— Думаете, телефонист, так ничего толком не знает? — обиделся Сосунов. — Я каждое утро отпрашиваюсь у командира на мысок и стреляю по Стурхольму. С вами, конечно, не равняюсь. Оптики у меня нет. Но от мыска близко до финнов. Знаете, как близко? Все видно и все слышно. Кричат недавно: «Рус, сдавайся, вам хлеба по двести граммов выдают!» А какой-то финн оттуда по-русски крикнул: «У нас и того меньше!» Только его свои сразу шлепнули. Я сам слыхал выстрел…
— Распустили вы противника! — Беда произнес это таким тоном, каким когда-то при нем Антоненко укорял летчиков. — Сбивать их надо. Не давать разгуливать да еще покрикивать.
Сосунов горячо возразил:
— У нас на острове очень боевой народ. Мне для узла связи построили блиндажик, до шестидюймового — все выдержит. Окопчики себе роют. Говорят, если вперед не уйдем, построим даже доты, основательные, как метрополитен. А у нас это очень трудно сделать. Вы бывали в Москве в метрополитене? А я бывал. Приезжал на сельскохозяйственную выставку… Вы на мысочек пойдете, Григорий? Хотя снайперам удобнее стрелять издалека. Тогда советую пойти на скалу над лощиной…
— Там видно будет! — пробурчал Беда.
Он вспомнил дни, когда Эльмхольм был для него берегом врага. Он ходил тогда вокруг этого острова по скалам, скрывался от вражеских автоматчиков и снайперов и стрелял в каждого вражеского солдата, который попадал в перекрестье его оптического прицела. А вот теперь он идет на тот же Эльмхольм спокойно, как победитель. И дальше так пойдет вперед, на следующий и на следующий остров, делая все новые и новые зарубки на винтовке — в вечную память капитана Антоненко.
Шлюпка вошла в защищенную бухточку и, шурша килем по отмели, уткнулась в песок и легла на бок.
Уверенно, будто приходил сюда не впервой, Беда выпрыгнул на берег. Сосунов повел его из бухты Борщевой через лощинку Арсенальную к себе на узел связи, в блиндажик, вырытый солдатами в центре острова, возле большого, в человеческий рост, обломка скалы.
Там, на покатой глыбе гранита, стоял деревянный ящик телефонного аппарата. Рядом коптилочка. А в углу постель из мелко порубленных веток березняка и елок, покрытых матросской шинелью.
На узел связи по очереди заглядывали все двадцать восемь бойцов островного гарнизона, наполняя котелки и манерки горячим борщом и быстро остывающей пшенной кашей.
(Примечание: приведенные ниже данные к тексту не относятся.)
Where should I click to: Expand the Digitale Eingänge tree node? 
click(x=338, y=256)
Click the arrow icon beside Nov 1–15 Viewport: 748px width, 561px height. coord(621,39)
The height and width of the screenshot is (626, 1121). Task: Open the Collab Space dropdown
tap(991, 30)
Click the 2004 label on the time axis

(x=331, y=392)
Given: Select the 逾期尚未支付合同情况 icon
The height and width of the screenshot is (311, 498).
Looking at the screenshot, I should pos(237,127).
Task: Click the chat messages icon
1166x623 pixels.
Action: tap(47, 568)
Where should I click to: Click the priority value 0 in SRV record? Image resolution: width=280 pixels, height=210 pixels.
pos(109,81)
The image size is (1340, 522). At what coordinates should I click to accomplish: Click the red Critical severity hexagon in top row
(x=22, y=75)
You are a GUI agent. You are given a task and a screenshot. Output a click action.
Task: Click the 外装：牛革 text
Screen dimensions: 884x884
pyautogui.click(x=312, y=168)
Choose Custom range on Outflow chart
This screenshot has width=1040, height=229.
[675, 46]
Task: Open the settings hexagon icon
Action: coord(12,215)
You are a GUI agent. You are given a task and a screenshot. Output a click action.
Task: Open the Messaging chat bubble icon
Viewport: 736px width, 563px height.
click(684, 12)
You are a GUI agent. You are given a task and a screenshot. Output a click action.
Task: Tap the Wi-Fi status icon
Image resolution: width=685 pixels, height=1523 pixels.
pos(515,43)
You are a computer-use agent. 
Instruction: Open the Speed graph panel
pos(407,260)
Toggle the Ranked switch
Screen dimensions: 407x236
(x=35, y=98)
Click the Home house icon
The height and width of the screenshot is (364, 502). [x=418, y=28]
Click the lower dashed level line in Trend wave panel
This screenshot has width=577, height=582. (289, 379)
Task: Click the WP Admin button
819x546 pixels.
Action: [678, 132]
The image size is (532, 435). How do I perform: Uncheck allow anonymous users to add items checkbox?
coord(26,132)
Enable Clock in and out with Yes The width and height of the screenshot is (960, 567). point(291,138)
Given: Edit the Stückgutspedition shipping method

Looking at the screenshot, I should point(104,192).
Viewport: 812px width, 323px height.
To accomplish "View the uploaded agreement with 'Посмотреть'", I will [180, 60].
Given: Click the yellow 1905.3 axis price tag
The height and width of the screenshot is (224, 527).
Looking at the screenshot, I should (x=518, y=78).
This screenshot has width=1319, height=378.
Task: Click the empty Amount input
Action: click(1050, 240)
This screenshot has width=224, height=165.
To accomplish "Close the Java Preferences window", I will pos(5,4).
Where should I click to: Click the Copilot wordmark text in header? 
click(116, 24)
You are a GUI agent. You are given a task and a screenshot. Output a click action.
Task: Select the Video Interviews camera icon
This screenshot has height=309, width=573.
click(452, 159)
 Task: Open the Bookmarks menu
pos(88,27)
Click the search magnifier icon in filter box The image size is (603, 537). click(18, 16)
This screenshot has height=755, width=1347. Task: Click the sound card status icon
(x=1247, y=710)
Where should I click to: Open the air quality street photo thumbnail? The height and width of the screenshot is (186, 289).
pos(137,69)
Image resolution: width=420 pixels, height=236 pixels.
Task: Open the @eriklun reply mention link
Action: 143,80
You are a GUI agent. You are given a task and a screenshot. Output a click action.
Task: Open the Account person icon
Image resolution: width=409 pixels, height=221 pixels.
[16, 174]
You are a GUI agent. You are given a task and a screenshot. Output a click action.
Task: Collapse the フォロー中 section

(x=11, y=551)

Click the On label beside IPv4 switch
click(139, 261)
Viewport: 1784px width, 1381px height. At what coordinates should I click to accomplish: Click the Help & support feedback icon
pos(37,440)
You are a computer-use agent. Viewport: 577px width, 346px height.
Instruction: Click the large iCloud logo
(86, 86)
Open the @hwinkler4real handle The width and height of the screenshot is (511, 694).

Каждый кланялся Григорию Беде, с любопытством вглядываясь в освещенное коптилкой угрюмое лицо знаменитого снайпера. Многие приглашали Беду на свой пост, обещая надежное укрытие и хорошую цель. Беда неопределенно хмыкал, размышляя: «Да тут не узел связи, а настоящая забегаловка. Дадут ли поспать мне сегодня?» Не то чтобы он зазнавался, набивал себе цену в глазах почитателей, просто его клонило ко сну. Уставал он за день неимоверно. Он ходил на снайперскую позицию, как на работу, каждое утро. Иногда охота начиналась чуть свет и продолжалась дотемна, а в полнолуние — и за полночь. Но сегодня была такая тьма, что Беда, мечтая поскорее заснуть, с досадой думал: «И ночь пропадает, а к утру, чего доброго, шторм разыграется, тогда шюцкоровцев не вытянешь из убежища».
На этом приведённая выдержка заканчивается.